Start of THE DATA

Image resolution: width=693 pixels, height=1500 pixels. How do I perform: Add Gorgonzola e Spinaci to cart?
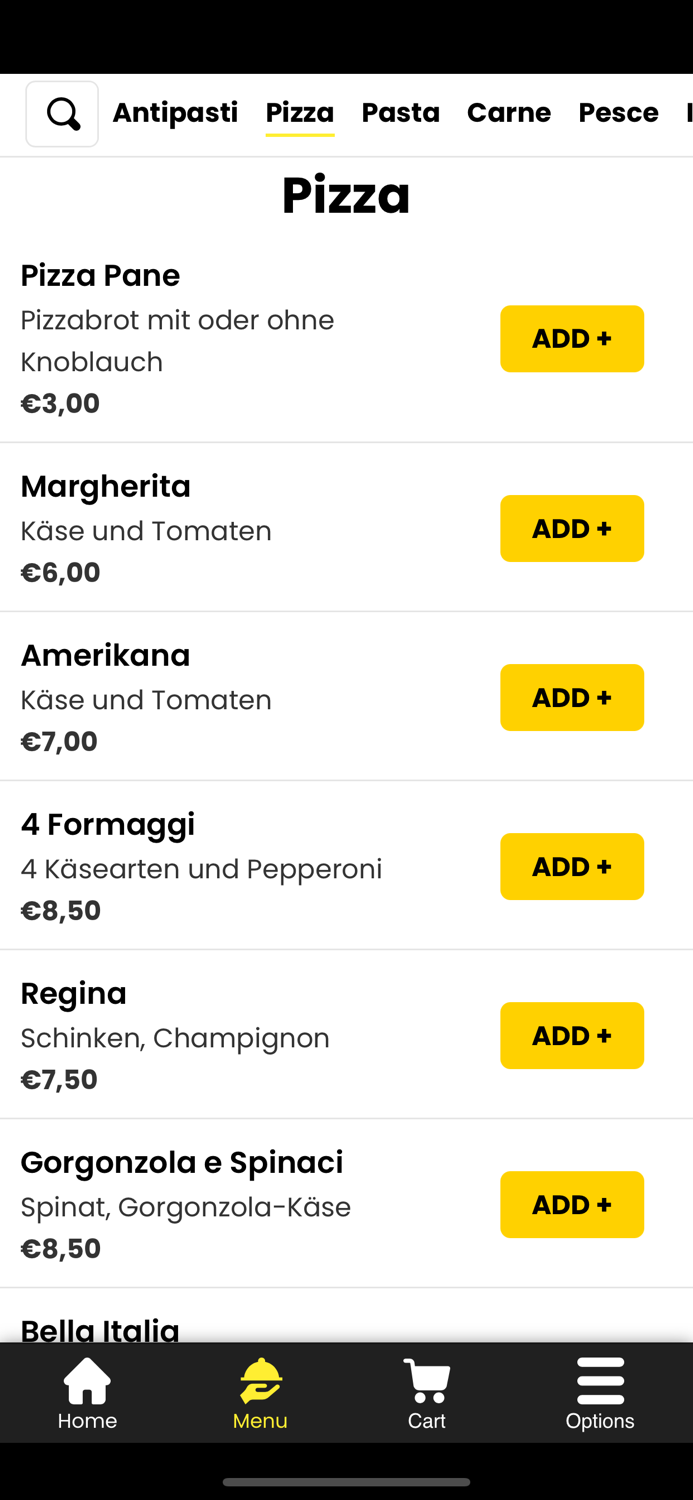[571, 1204]
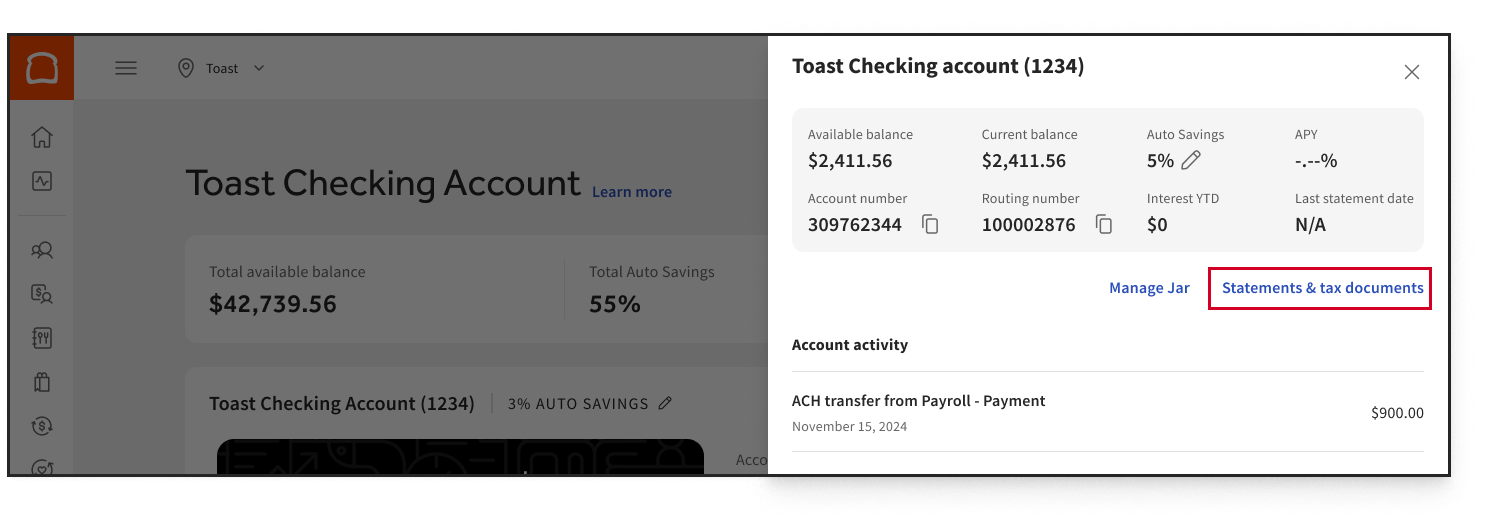The width and height of the screenshot is (1492, 528).
Task: Click the Toast logo icon
Action: point(42,68)
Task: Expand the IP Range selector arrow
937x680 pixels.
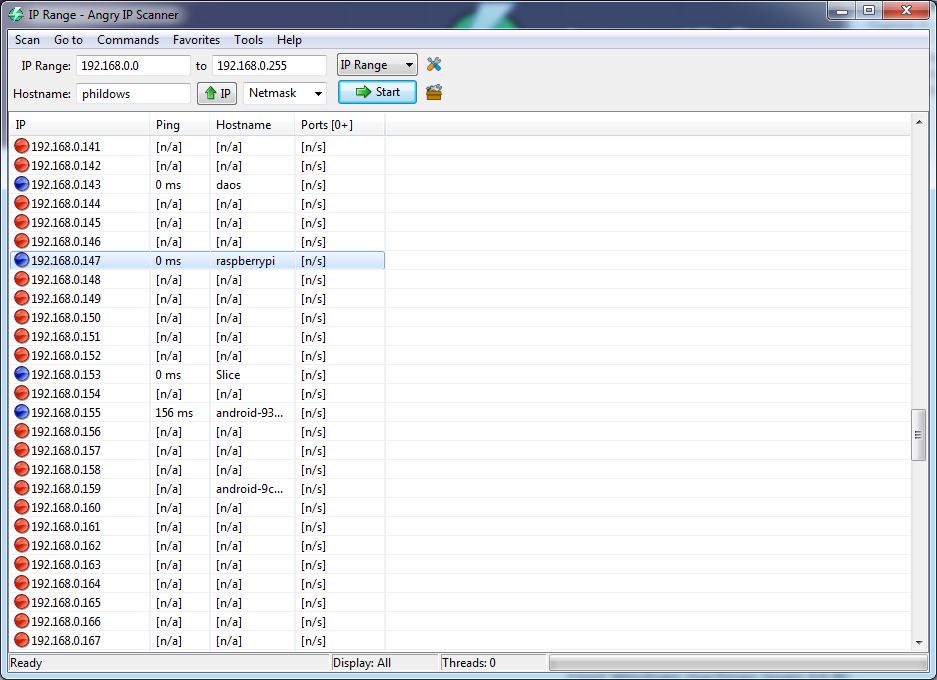Action: pyautogui.click(x=408, y=64)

End of THE DATA

> YOUR ASSIGNMENT:
This exercise asks for the data above to be given again exactly, without pictures.

> ANSWER SECTION:
Image resolution: width=693 pixels, height=1500 pixels. How do I perform: Add Gorgonzola e Spinaci to cart?
[571, 1204]
The width and height of the screenshot is (1492, 528).
Task: Click the Toast logo icon
Action: point(42,68)
Task: Expand the IP Range selector arrow
937x680 pixels.
Action: pyautogui.click(x=408, y=64)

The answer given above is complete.